SUPPLIED RECORDS:
*** Begin section ***
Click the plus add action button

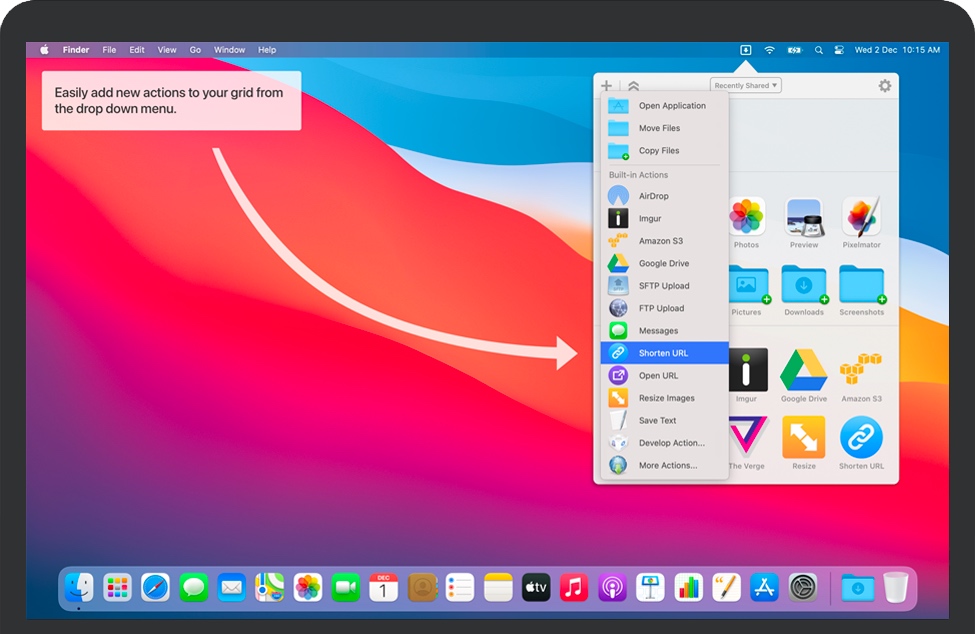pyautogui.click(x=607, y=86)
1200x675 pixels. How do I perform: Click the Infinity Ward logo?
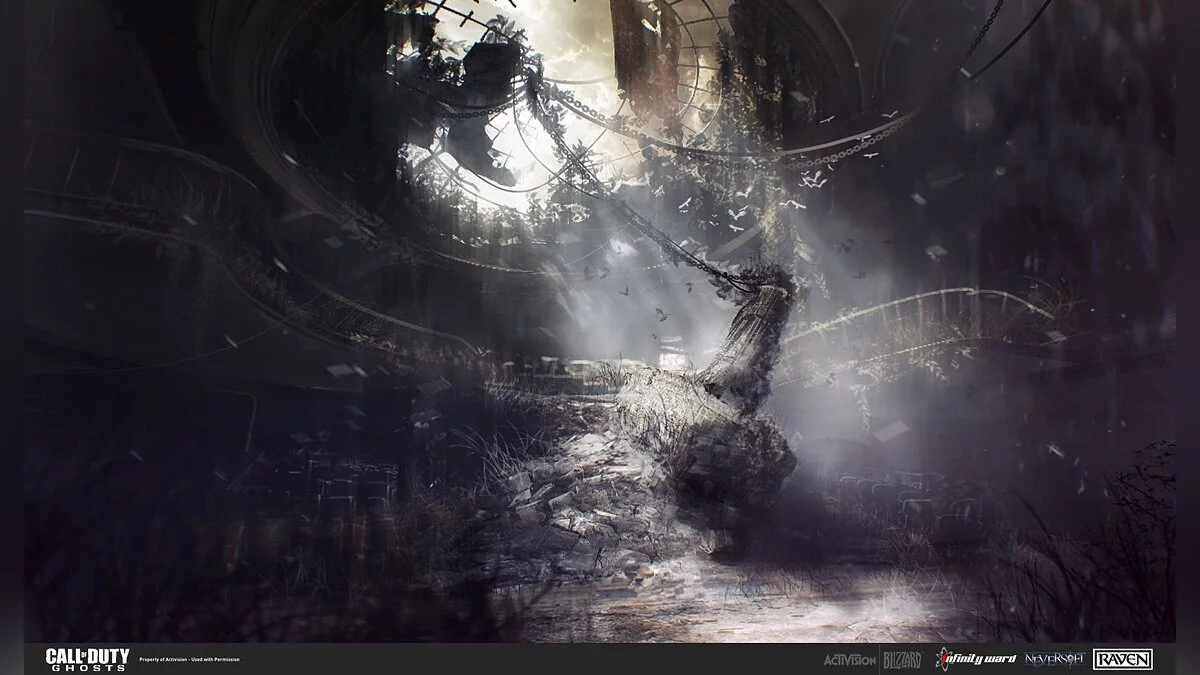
*** End section ***
*** Begin section ***
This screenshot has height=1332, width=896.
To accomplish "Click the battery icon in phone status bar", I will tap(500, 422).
*** End section ***
Reproduce exactly the lines above starting at the line containing "Click the plus add action button" and ending at the line containing "1200x675 pixels. How", including both, but not the pictures.

RESULT FOR THIS TASK:
Click the plus add action button

pyautogui.click(x=607, y=86)
1200x675 pixels. How do I perform: Click the Infinity Ward logo?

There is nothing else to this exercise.